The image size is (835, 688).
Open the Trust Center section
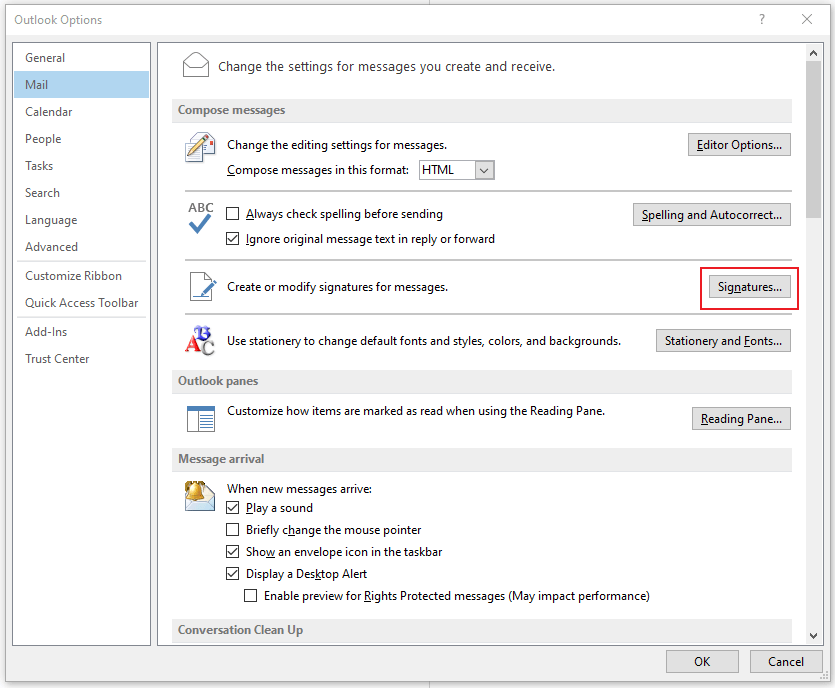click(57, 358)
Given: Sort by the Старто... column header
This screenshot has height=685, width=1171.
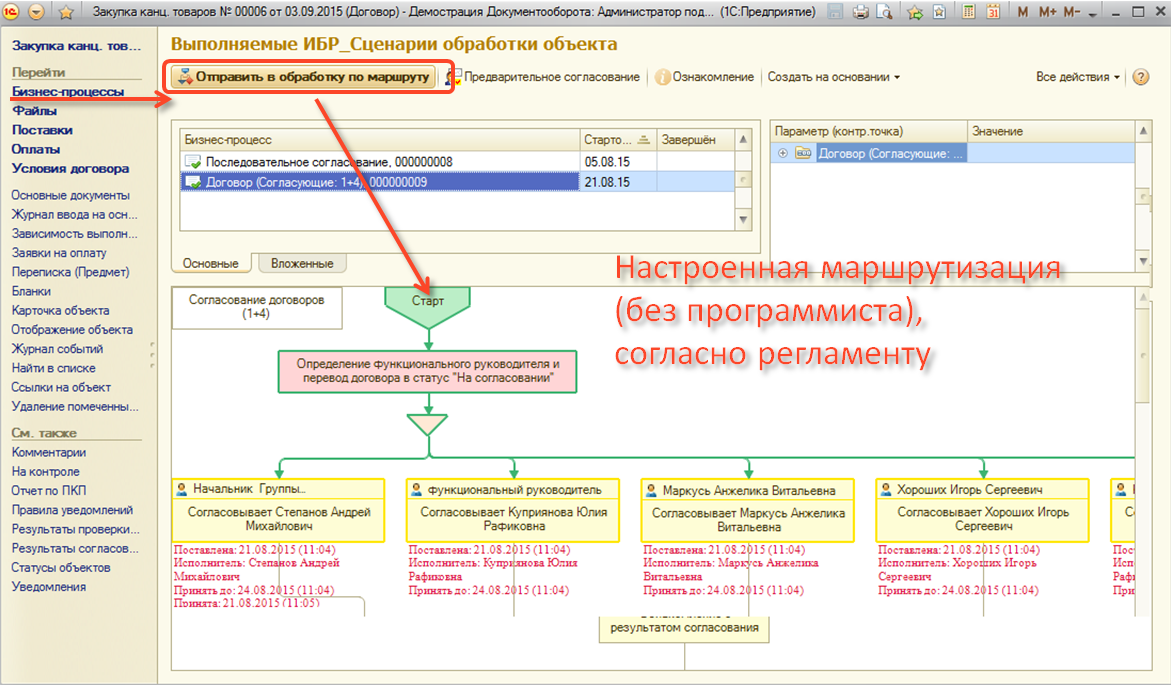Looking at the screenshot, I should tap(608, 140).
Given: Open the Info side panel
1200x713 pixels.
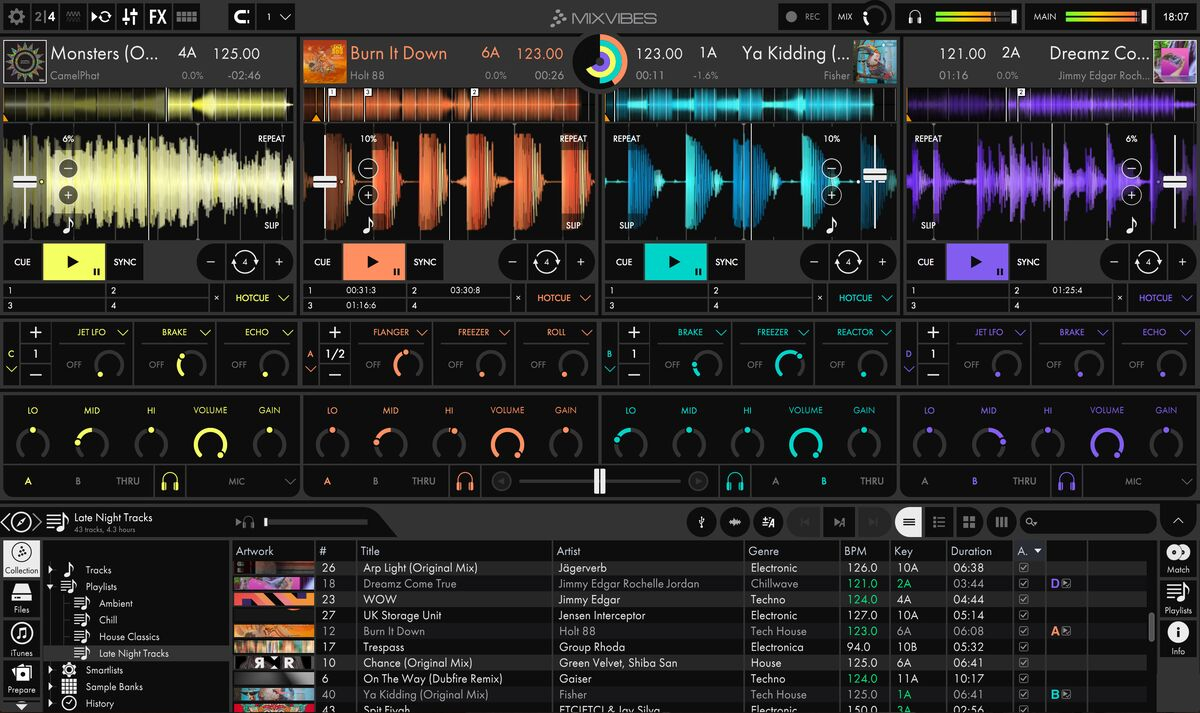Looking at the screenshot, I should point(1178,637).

◆ Problem requirements ◆
Without any pictures, return the material above exactly.

◆ Exercise answer ◆
The image size is (835, 688).
Open the Trust Center section
click(57, 358)
Given: Sort by the Старто... column header
This screenshot has height=685, width=1171.
Looking at the screenshot, I should tap(608, 140).
Given: Open the Info side panel
1200x713 pixels.
Looking at the screenshot, I should point(1178,637).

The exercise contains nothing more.